28/01/2021 L’homme en guerre d’hier à aujourd’hui
L’homme en guerre d’hier à aujourd’hui
Sujet fondamental de l’engagement au sein des peuples, à un moment où l’armée de Terre se prépare résolument à « combattre jusque dans les champs les plus durs de la conflictualité », dans le cadre de la vision stratégique 2035 du CEMAT, la réflexion à propos des « forces morales » demeure indispensable.
Reprendre aujourd‘hui la plume à propos de l’homme en guerre et des forces morales peut paraître superflu après les écrits d’Ardant du Picq, les nombreux témoignages des grands capitaines et des combattants plus ou moins célèbres, les innombrables ouvrages d’histoire et de tactique générale, mais également les métaphores issues de la culture populaire, ayant tous abordé ce sujet fondamental. Ancien combattant, Alain nous en offrait un saisissant témoignage dans Mars ou la guerre jugée (1921) : « Il y a un esprit de corps, une imitation des Anciens, une crainte de ne pas faire ce qu’il faut, qui sont plus forts que la peur dans les moments critiques ».
C’est pourtant, et tous les praticiens le savent bien, l’une des dimensions essentielles à inlassablement entretenir pour conserver la capacité opérationnelle d’une unité et donc l’une des clés du succès dans le combat aéroterrestre, toujours mené dans le milieu le plus complexe, celui où interagissent les hommes.
C’est aussi un domaine mystérieux et de la plus extrême sensibilité au regard des toujours possibles déviances qui peuvent facilement y être associées, domaine de l’ordre de l’intime, où comme nous l’écrivent nos auteurs se mêlent ressorts culturels, religieux, éducatifs, familiaux, patriotiques, individuels et collectifs. Pour augmenter la complexité du débat, ces forces morales s’expriment de manière différente suivant les époques, d’où l’importance d’une prise en compte sans complexe des leçons de l’Histoire et l’étude sans cesse renouvelée de leur perception par la jeune génération.
La Revue militaire générale, depuis sa création en 1906 a de nombreuses fois évoqué ce sujet essentiel pour l’armée de Terre, en particulier à la fin des années 1950. L’armée de Terre poursuit d’ailleurs la parution de sa collection d’ouvrages fondateurs : ainsi, après le livre kaki « Aux sources de l’esprit guerrier », c’est désormais le livre orange « Honneur, courage et dignité » qui décline le récent code d’honneur du soldat.
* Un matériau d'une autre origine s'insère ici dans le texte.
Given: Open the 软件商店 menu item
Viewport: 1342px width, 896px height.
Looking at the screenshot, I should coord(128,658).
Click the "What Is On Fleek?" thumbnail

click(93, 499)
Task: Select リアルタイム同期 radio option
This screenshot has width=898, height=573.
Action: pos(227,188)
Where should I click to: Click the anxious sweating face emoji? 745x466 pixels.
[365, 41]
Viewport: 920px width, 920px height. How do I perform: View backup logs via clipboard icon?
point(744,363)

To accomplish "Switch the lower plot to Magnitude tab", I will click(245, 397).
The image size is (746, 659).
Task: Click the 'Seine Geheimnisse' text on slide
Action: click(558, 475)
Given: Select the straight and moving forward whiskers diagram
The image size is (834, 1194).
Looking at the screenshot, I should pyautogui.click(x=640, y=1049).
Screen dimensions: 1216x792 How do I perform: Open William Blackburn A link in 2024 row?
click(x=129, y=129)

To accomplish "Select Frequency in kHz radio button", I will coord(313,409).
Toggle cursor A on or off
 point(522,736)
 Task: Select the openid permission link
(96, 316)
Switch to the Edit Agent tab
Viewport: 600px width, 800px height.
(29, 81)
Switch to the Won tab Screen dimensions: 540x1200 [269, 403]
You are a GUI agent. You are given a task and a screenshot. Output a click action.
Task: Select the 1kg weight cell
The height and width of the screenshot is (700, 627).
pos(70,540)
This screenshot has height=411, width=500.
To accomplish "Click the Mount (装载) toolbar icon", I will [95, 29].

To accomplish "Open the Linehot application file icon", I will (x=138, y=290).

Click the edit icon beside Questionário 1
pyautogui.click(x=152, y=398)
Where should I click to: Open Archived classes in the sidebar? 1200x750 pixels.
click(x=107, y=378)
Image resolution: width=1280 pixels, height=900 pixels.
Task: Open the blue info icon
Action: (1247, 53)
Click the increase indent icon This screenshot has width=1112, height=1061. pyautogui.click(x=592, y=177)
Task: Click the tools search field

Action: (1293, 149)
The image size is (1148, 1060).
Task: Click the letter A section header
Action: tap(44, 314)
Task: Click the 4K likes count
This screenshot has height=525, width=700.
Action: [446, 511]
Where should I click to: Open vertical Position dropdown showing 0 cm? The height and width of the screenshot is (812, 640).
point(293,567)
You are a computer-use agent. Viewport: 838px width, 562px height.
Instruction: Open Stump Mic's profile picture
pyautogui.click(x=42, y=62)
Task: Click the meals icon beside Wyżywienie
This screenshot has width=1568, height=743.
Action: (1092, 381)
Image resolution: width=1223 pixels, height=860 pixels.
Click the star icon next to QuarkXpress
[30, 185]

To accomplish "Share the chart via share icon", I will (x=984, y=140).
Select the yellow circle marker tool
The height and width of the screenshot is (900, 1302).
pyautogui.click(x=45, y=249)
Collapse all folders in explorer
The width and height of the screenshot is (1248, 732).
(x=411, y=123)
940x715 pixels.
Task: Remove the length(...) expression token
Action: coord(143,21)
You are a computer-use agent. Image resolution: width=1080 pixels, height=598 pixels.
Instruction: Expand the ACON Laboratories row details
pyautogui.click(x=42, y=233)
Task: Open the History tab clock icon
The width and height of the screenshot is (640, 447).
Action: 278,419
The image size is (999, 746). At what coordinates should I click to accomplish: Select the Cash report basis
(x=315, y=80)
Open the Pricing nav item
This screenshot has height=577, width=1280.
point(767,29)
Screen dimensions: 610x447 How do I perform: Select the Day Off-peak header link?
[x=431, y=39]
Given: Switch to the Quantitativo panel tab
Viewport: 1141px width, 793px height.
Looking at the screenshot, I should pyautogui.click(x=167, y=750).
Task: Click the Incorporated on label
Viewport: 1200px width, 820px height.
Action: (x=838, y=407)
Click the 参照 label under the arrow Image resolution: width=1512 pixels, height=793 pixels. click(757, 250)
Les mille exemples de notre longue histoire militaire en permettent l’illustration, ainsi qu’en témoignent en autres les salles d’honneur de nos unités, le cérémonial militaire, les commémorations des fêtes d’armes et l’instruction dispensée de la formation initiale à l’enseignement militaire supérieur. Parmi tant de prestigieux soldats, le caporal Maine, le sergent Casalonga, l’aspirant Zirnheld et le lieutenant Tom Morel ont imprimé un souvenir vivace dans nos mémoires.
S’inspirer du passé pour penser l’avenir, y intégrer les progrès technologiques et les évolutions sociétales, voilà l’exercice difficile auquel se sont livrés nos auteurs, et je les en remercie. L’exercice est structurellement inachevé, l’engagement au milieu des peuples, fil directeur de cette Revue militaire générale, ne pouvant s’abstenir de l’étude du point de vue de l’Autre. Dans cette subtile prise en compte de l’Autre qui est à la fois le partenaire, l’adversaire, les peuples concernés et plus généralement les « autres parties au conflit », il est nécessaire de conserver toute la lucidité pour éviter la montée aux extrêmes, chacun des acteurs pouvant avoir la certitude de la primauté de ses propres forces morales. Nous n’avons pu que constater les limites de cette approche manichéenne et trop cartésienne dans nombre de conflits récents.
Sujet fondamental de l’engagement au sein des peuples, à un moment où l’armée de Terre se prépare résolument à « combattre jusque dans les champs les plus durs de la conflictualité », dans le cadre de la vision stratégique 2035 du CEMAT, la réflexion à propos des « forces morales » demeure indispensable.